Personal information
- Born: December 16, 1981 (age 44) Chicago, Illinois, U.S.
- Listed height: 6 ft 3 in (1.91 m)
- Listed weight: 169 lb (77 kg)

Career information
- High school: Westinghouse (Chicago, Illinois)
- College: UIC (2001–2005)
- NBA draft: 2005: undrafted
- Playing career: 2005–2015
- Position: Shooting guard
- Number: 34

Career history
- 2005: Nebraska Cranes
- 2005–2006: Besançon BCD
- 2006–2007: SLUC Nancy Basket
- 2007–2008: Maccabi Rishon LeZion
- 2008–2010: Orléans Loiret Basket
- 2010–2011: Limoges CSP
- 2011–2012: Orléans Loiret Basket
- 2012: Türk Telekom
- 2012–2013: Élan Chalon
- 2013: Liège Basket
- 2013–2014: STB Le Havre
- 2014–2015: Cholet Basket

Career highlights
- French Cup winner (2010); French 2nd Division Foreign Player's MVP (2006); LNB Pro B Best Scorer (2006); Fourth-team Parade All-American (2000);

= Cedrick Banks =

American basketball player (born 1981)

Cedrick Banks (born December 16, 1981) is an American former professional basketball player who last played for Cholet Basket of the LNB Pro A.

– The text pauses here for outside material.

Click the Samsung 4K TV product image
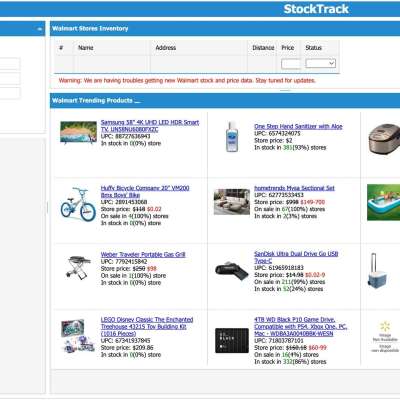Screen dimensions: 400x400 click(x=79, y=132)
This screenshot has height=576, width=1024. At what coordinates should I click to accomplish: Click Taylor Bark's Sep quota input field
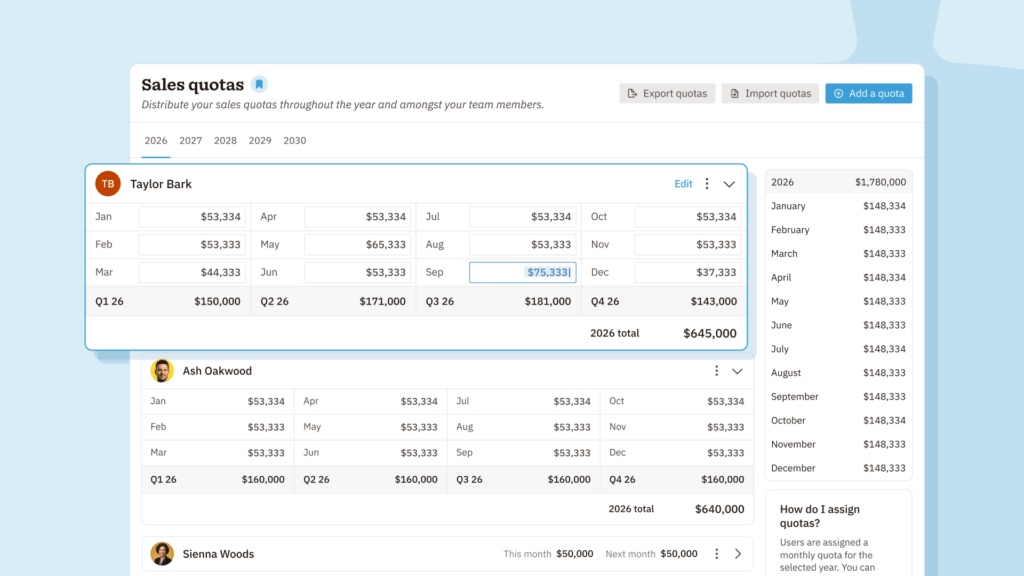point(522,272)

==High school and college==
Banks starred at Westinghouse High School in Chicago. He was named Chicago Sun Times Player of the Year as a senior in 2000, ahead of other area standouts such as Dwyane Wade of Richards High School and Eddy Curry of Thornwood High School. Banks led Westinghouse to the 2000 state championship game, where he scored 22 points, but his team lost to West Aurora High School.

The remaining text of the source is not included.